■ **Supplied material**

>>>>

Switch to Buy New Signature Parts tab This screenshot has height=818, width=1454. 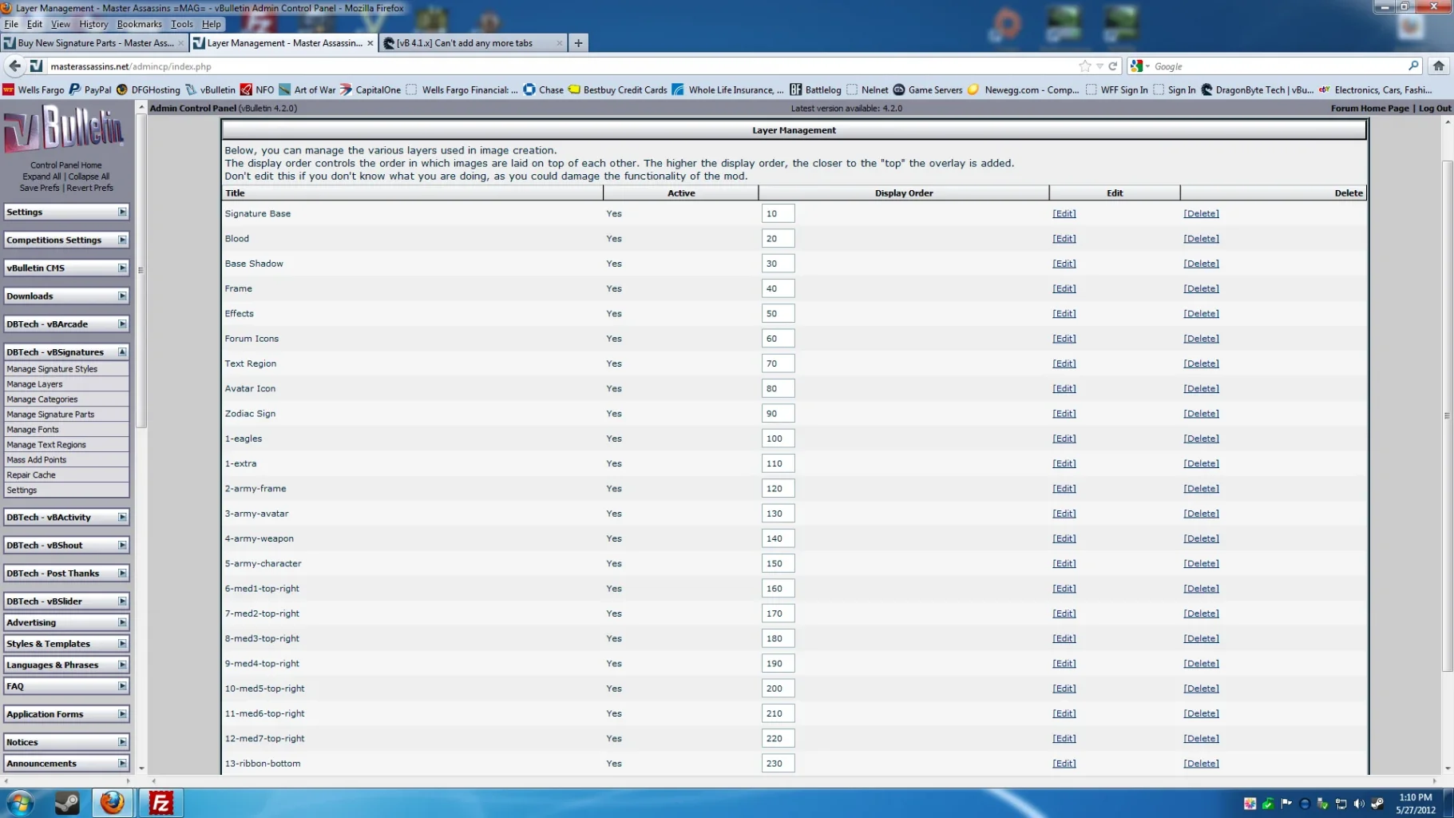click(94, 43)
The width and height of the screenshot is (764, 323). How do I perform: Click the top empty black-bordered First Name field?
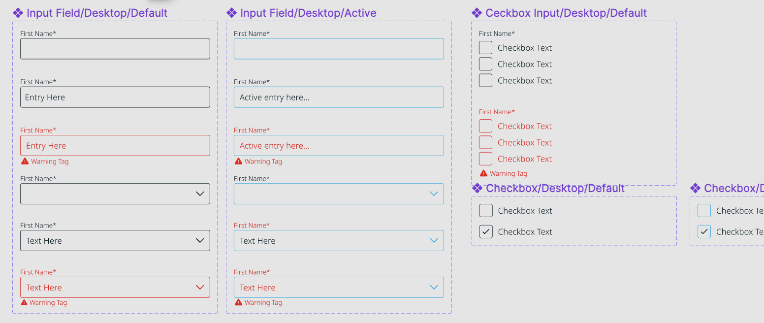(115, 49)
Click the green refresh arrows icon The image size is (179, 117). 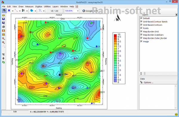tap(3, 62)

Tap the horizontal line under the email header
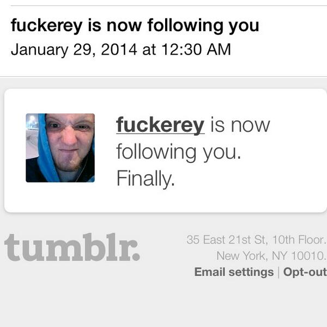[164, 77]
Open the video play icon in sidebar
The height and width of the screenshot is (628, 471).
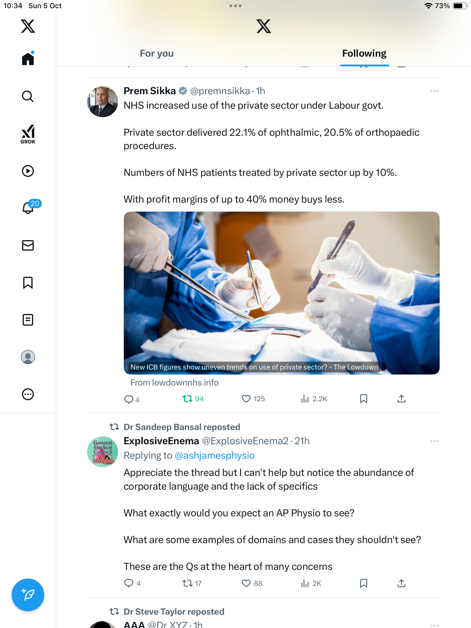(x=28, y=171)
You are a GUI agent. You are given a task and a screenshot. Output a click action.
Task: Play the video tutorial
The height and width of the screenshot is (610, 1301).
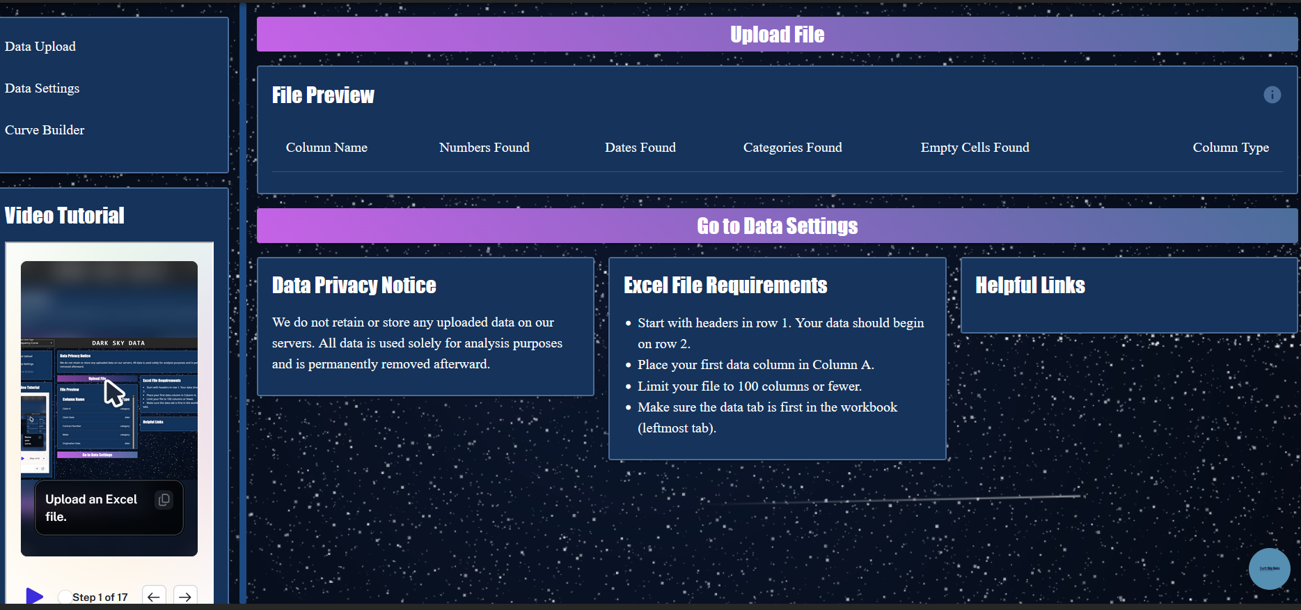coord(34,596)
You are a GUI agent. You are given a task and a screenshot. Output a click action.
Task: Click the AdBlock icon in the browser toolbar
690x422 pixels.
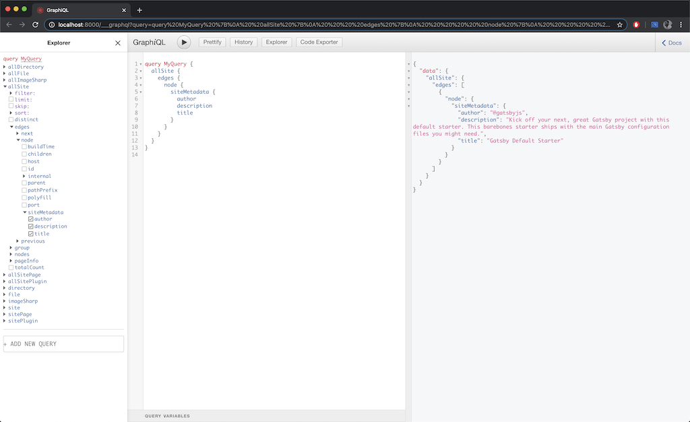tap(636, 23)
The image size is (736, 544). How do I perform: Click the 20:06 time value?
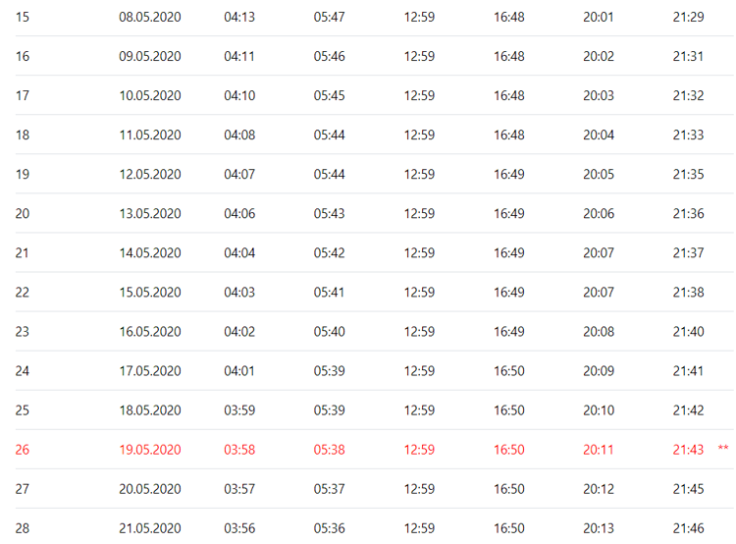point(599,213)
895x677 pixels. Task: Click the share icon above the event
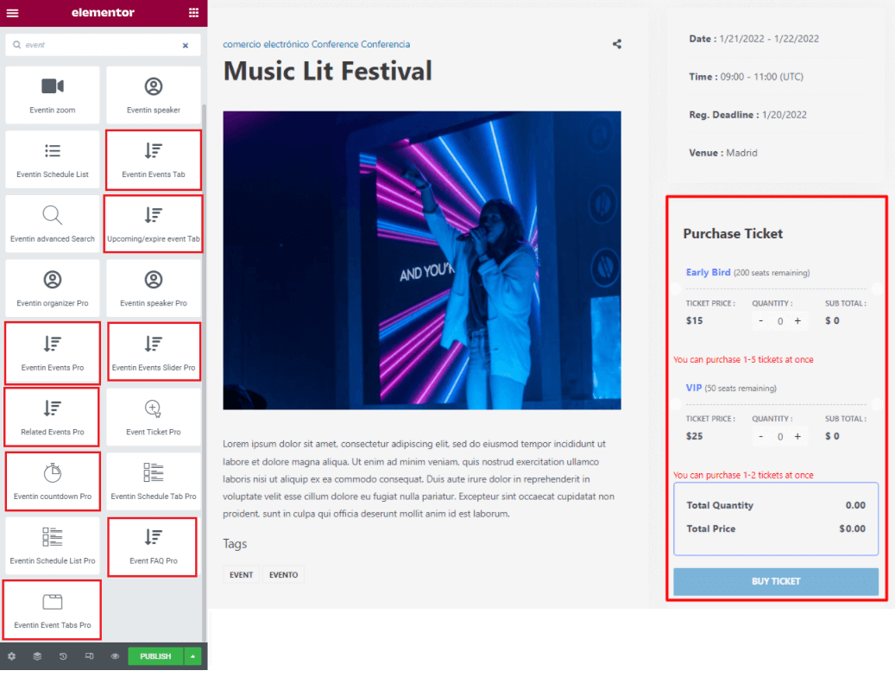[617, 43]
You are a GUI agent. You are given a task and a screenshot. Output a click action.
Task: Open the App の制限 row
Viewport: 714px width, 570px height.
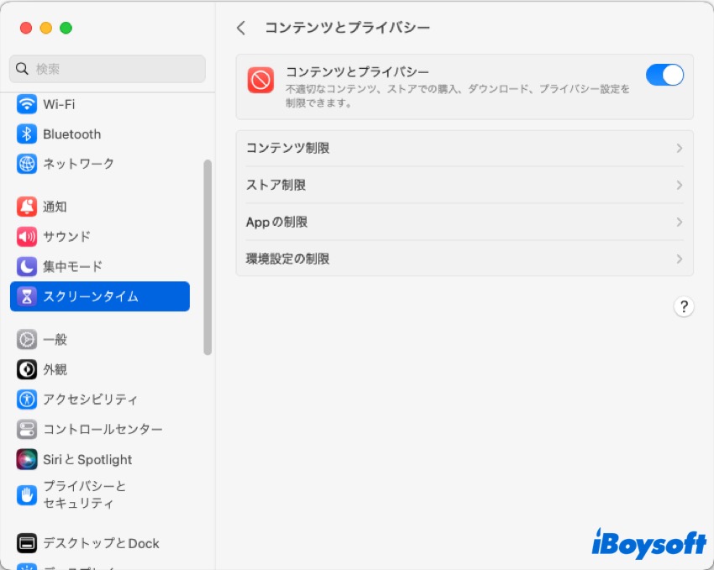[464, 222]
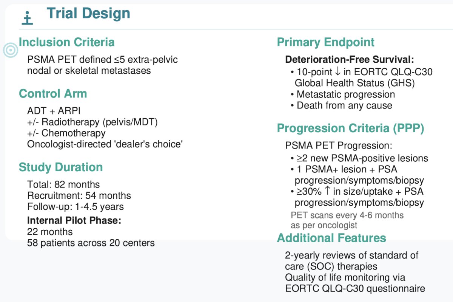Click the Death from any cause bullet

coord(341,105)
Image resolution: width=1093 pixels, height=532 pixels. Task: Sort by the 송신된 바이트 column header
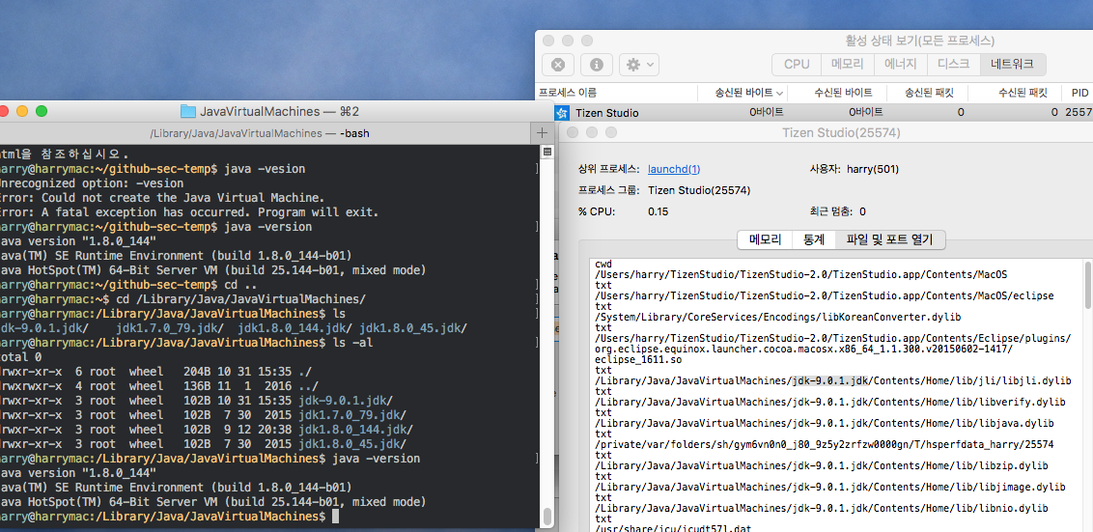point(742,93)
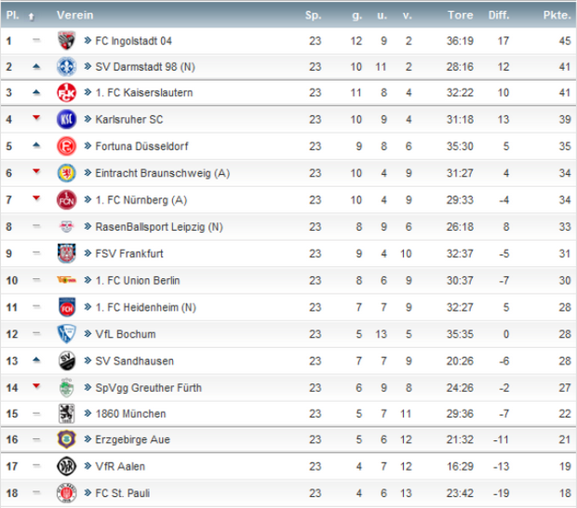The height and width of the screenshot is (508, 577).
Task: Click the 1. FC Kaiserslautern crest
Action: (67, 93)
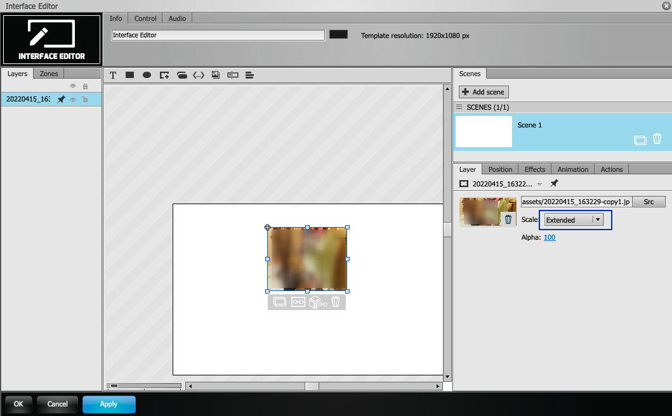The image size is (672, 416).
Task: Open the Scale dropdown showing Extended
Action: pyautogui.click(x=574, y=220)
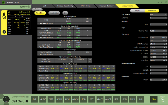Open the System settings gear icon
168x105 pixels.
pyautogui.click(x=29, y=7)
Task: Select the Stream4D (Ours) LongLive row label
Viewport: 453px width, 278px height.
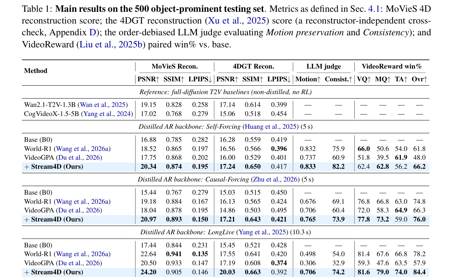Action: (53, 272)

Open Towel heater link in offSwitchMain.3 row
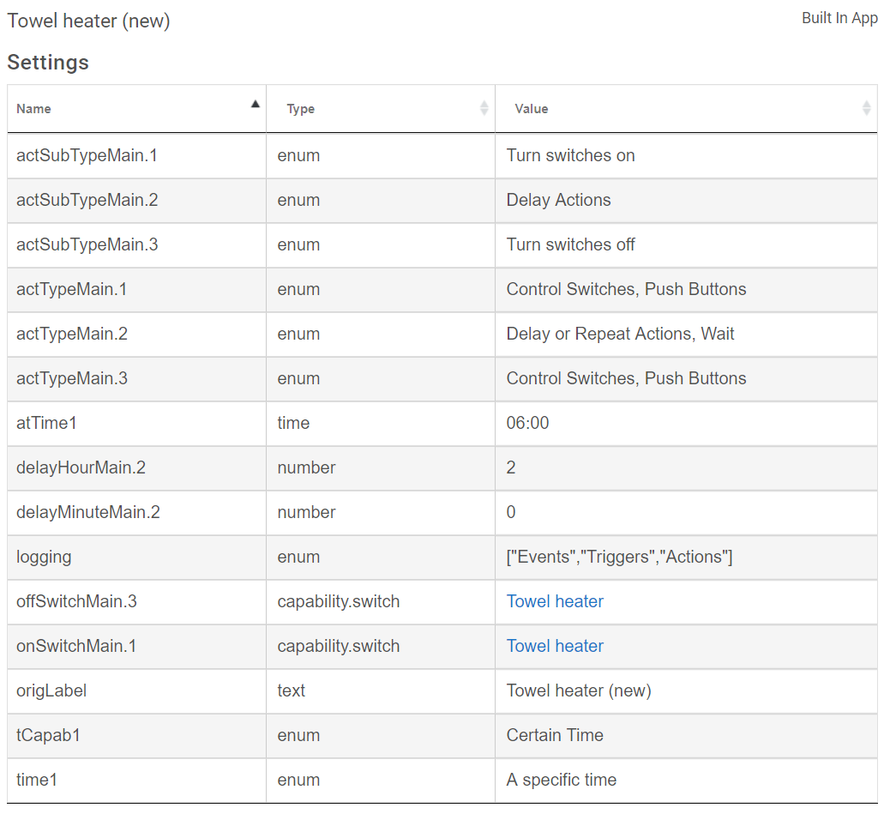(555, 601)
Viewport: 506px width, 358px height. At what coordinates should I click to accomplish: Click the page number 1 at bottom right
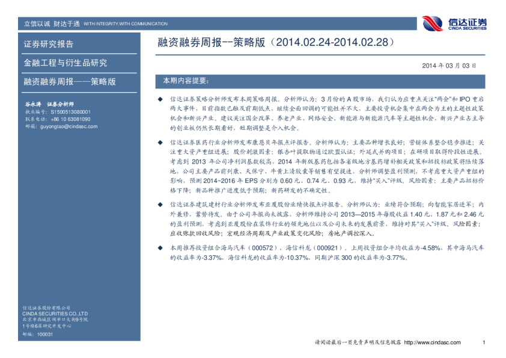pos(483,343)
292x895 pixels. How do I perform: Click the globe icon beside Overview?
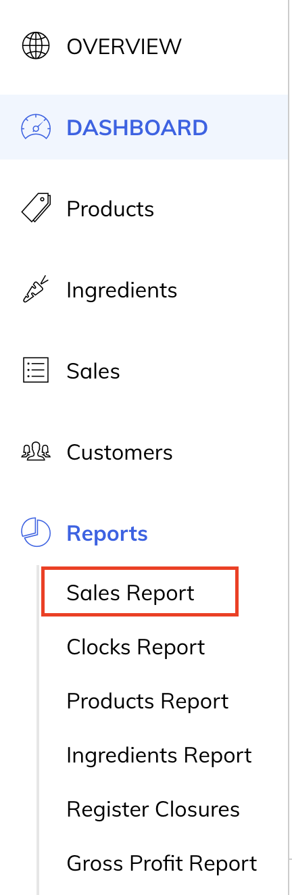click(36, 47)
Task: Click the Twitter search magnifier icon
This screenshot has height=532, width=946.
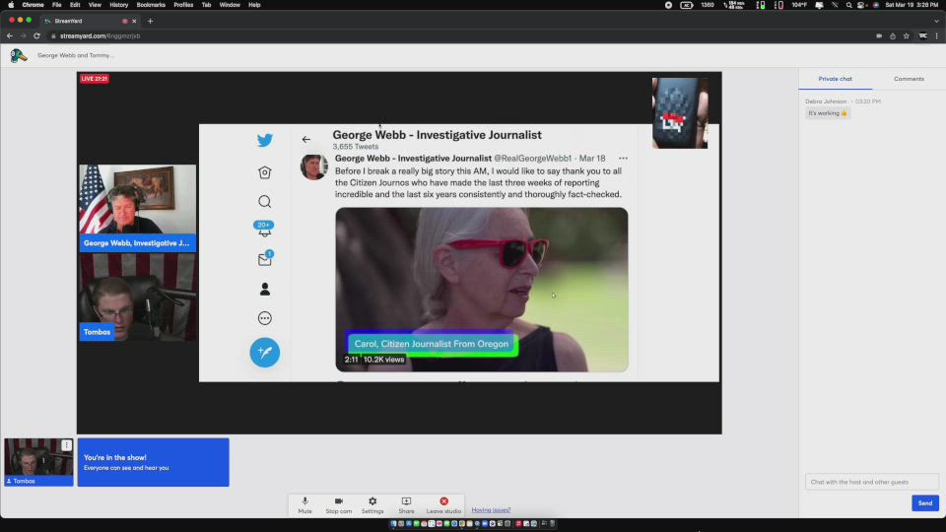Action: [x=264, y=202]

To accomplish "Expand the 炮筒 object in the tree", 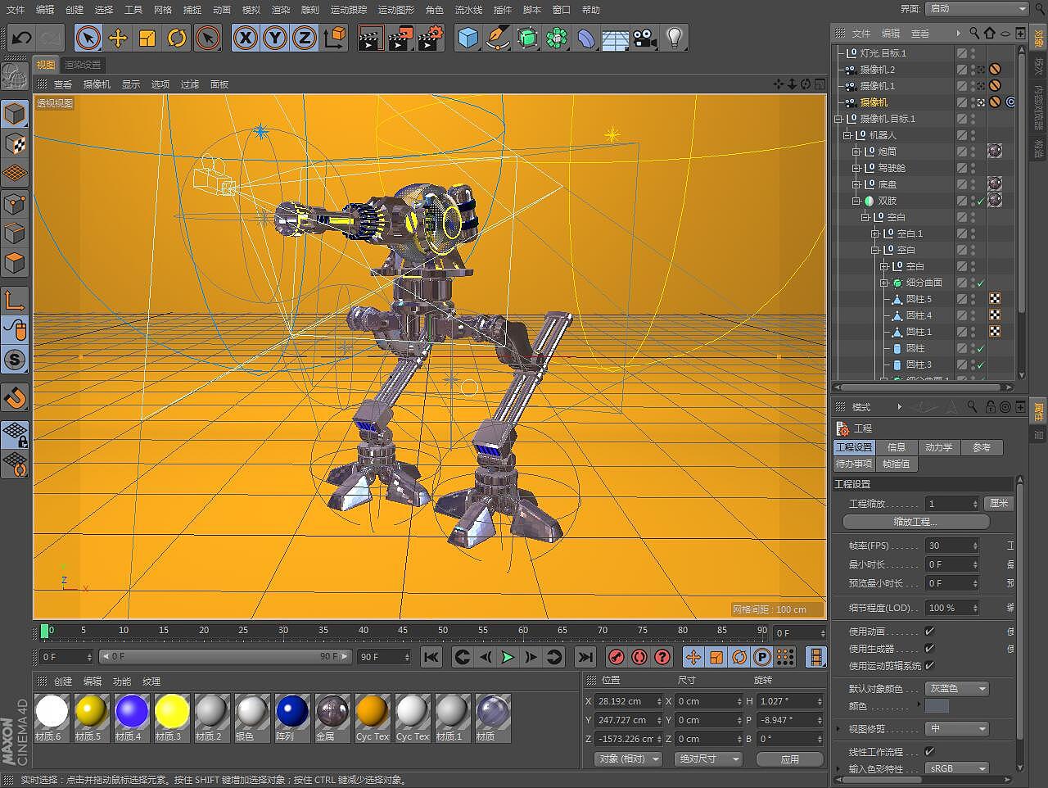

<<<<

■ **Your assignment**
What lines in the material include the string "video"? Pull each one out.

■ **Result**
Open the video play icon in sidebar
Task: Play the video tutorial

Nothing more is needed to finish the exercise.